Setelah menjelajahi lorong yang seolah tak bertepi. Vana berpikir Fiona mengerjainya karena ketika gadis remaja itu mengatakan kalau akan segera sampai di ruangan sang nenek, usai berbelok itu masih harus berjalan menyusuri lorong dan Vana tak yakin seberapa panjang itu.
Berbelok ke arah kiri, sisi kanan dan kirinya hanya dindin marmer dengan sentuhan putih dan pink pastel. Warna yang tak begitu terang tapi cukup hangat dan terkesan manis.
“Maaf, tapi rumah ini selalu banyak lorong dan tangga. Yeah, dan kamar, serta ruang lain,” terang Fiona memberi tahu Vana.
Gadis itu hanya mengangguk saja sudah bosan dengan langkah kakinya yang mulai pegal.
Ada sebuah pintu dengan bingkai putih gading di depan sana.

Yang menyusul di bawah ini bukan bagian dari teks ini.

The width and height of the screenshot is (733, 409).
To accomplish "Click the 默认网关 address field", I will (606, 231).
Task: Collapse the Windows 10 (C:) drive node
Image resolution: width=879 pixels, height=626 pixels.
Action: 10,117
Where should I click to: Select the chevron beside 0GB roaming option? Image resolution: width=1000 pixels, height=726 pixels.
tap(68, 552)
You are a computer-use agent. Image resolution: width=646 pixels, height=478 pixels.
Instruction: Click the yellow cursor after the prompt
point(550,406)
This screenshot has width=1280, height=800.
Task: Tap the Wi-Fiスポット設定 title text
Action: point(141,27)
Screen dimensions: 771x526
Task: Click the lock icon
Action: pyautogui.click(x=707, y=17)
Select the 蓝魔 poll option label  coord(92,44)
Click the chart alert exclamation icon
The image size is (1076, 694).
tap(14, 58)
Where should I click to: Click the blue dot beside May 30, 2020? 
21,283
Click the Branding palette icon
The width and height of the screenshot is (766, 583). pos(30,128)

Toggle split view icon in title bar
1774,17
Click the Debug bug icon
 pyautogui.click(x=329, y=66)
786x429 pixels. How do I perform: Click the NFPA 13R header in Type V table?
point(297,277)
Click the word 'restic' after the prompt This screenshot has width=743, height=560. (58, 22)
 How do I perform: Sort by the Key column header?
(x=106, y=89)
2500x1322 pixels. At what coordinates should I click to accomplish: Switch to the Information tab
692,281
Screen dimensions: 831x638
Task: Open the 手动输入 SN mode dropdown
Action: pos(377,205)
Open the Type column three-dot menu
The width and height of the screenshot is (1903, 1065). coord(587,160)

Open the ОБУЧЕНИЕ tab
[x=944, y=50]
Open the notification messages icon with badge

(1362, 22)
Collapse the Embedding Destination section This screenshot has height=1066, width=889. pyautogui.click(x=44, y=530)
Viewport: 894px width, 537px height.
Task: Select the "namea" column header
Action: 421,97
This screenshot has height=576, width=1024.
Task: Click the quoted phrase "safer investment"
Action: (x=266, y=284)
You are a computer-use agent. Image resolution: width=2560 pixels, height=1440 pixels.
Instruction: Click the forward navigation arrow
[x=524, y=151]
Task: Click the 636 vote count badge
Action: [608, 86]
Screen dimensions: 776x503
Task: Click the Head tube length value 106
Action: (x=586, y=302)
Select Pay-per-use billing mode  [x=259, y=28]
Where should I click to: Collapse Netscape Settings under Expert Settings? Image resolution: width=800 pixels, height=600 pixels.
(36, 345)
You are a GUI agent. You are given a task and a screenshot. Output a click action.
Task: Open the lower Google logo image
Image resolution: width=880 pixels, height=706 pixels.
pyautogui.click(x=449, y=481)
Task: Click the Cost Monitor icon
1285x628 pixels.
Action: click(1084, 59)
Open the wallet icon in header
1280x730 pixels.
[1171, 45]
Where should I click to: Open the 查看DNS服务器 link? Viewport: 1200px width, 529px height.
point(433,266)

Seorang penjaga menyambut mereka dan membukakan pintu. Kali ini pelayan pria dengan setelan jas hitam.
“Ayo masuk,” ajak Fiona pada Vana yang memperhatikan sekitarnya. Masih elegand dengan tema putih dan pink.
Melangkahkan kakinya melewati pintu, Vana terpesona dengan tempat itu. Nuasa yang sederhana dan klasik itu menyambutnya lembut. Dekorasi dinding dengan motof bunga- bunga kecil dan lembut berwarna ungu. Mereka berbelok ke kanan lalu memasuki sebuah pintu lagi dan sekarang Vana bisa melihat keberadaan yang lain terngah duduk di sofa yang melingkari ruangan luas itu.
Sofa putih gading, meja kayu dengan vas bunga, bupet yang menampung banyak aksesoris ruangan. Dahi Vana mengerut ketika mendapati dua orang asing.
“Vana,” Nenek menyambut dengan senyum hangatnya tanpa beranjak dari singgasana. Sofa yang hanya menampung satu orang itu teletak di tengah, di antara sofa lain menegaskan kalau wanita tua itu adalag ratu di sana.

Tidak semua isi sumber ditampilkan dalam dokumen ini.